In the current study, we observed increased serine phosphorylation and decreased tyrosine phosphorylation in IRS1 in in vitro differentiated adipocytes from LP offspring. Although tyrosine phosphorylation is required to generate the insulin signal, serine phosphorylation occurs before, during and after insulin stimulation [
30]. Increased IRS1 phosphorylation at serine 307 (rodents)/312 (humans) has been reported in insulin resistant states [
9,
31] and nutritionally programmed animals [
21]. One mechanism through which IRS1 can become phosphorylated at Ser307 involves activation of JNK1/2, a key component of the stress and inflammatory response pathway [
32]. However, we observed no differences in JNK1/2 Thr183/Tyr185 phosphorylation in differentiated adipocytes from LP offspring and controls, suggesting that other cell-autonomous mechanism(s) must be involved in upregulating IRS1 Ser307 phosphorylation. Prolonged IRS1 serine/threonine phosphorylation following chronic insulin stimulation leads to its targeted degradation by the proteasome [
33,
34]. Increased IRS1 ubiquitination and its subsequent degradation have been reported in a mouse model of type 2 diabetes (TALLYHO/Jng mice) and were associated with an increase in SOCS1 levels [
9]. SOCS proteins are important mediators of IRS1 degradation and target IRS1 via interaction with the SOCS box motif [
35]. Increased levels of SOCS1 in differentiated adipocytes from LP offspring animals suggests that lower IRS1 protein levels in these animals may be at least partly caused by SOCS1-mediated degradation of IRS1.

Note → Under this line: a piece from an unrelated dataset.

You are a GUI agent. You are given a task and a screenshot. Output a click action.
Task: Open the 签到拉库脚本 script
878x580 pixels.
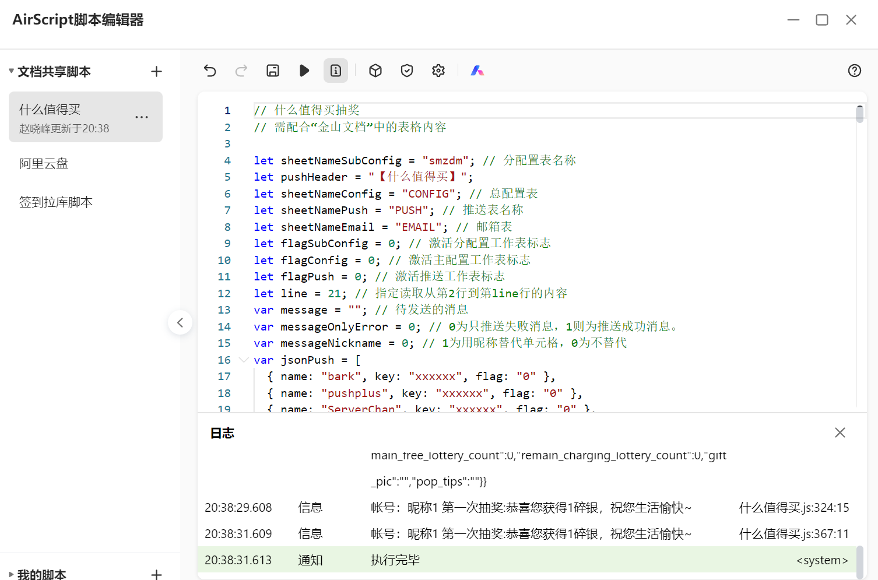(56, 202)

We investigated whether the other two MAPKs could play a role in the cell-autonomous programming of insulin signalling proteins. There was no difference in ERK Thr202/Tyr204 phosphorylation in differentiated adipocytes from LP offspring and controls. However, p38 MAPK Thr180/Tyr182 phosphorylation was significantly upregulated in differentiated adipocytes from LP offspring animals. Enhanced basal p38 MAPK activation has also been reported in adipocytes from type 2 diabetic patients [
36]. An in vitro study of isolated skeletal muscle strips showed that low levels of oxidative stress lead to increased p38 MAPK Thr180/Tyr182 phosphorylation which was associated with decreased IRS1 protein levels and inhibition of insulin-stimulated Akt Ser473 phosphorylation [
37].
In conclusion, we have demonstrated that a maternal low protein diet during gestation and lactation leads to altered adipose tissues distribution and insulin resistance in the WAT of male offspring. This is associated with reductions in protein levels and phosphorylation of key insulin signalling molecules in WAT. This phenotype was retained in primary in vitro differentiated adipocytes, suggesting that cell-autonomous mechanism(s) are responsible. These findings bring us a step closer to understanding the mechanisms that mediate the effects of suboptimal early nutrition on the risk of developing type 2 diabetes.